Excerpt to read below:

On Wed, 2014-10-29 at 19:07 -0700, Darren Hart wrote:
> On Sun, Oct 26, 2014 at 03:19:22AM -0400, Mike Frysinger wrote:
> > On 23 Oct 2014 21:06, Joseph S. Myers wrote:
> > > On Thu, 23 Oct 2014, Carlos O'Donell wrote:
> > > * Otherwise, my inclination would be to default to adding wrappers (both 
> > > for syscalls not used in glibc, and for cases such as futex where the 
> > > syscall is used in glibc but can usefully be used directly as well) unless 
> > > there is a clear reason not to.  This includes for architecture-specific 
> > > syscalls.
> > 
> > i disagree here.  if the func is not going to be generally useful, i don't think 
> > glibc should pick it up.  especially for arch-specific syscalls.  i think the 
> > kernel itself is much better suited for providing a thin wrapper layer for 
> > userspace as they're directly in control of the ABI (especially cross-arch) and 
> > the API (via the UAPI headers), they can provide a full API for all syscalls 
> > (unlike glibc per the caveats listed above), and it means there's a central 
> > source point for everyone to use, not just glibc.

End of Excerpt to read.

> What is expected
Continue the thread on glibc syscall wrappers from where it ends. The listing that comes next has no connection to the mailing-list thread on syscall wrappers.

Information shown below:

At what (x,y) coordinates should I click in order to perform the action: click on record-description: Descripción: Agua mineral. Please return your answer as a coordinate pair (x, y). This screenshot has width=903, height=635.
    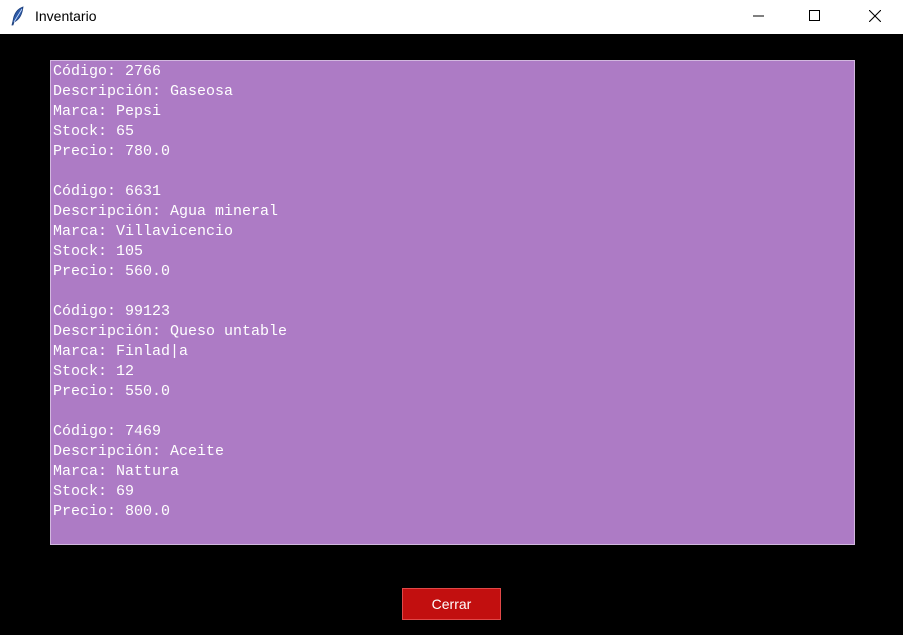
    Looking at the image, I should click on (166, 212).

End of Information shown.

> Response
> > 
> > if the syscall is generally useful to people writing userland code, then i don't 
> > see a problem with incorporating it in some fashion into the official GNU API.
> > 
> 
> Agreed, and we have at least a couple examples of futex usage outside of glibc.
> 
> (futextest - OK, that one's self-serving, librcu, and I've heard of others)

Yes, there are and will be others, for example GCC's libitm, or C++'s
std::synchronic<T> if it gets accepted.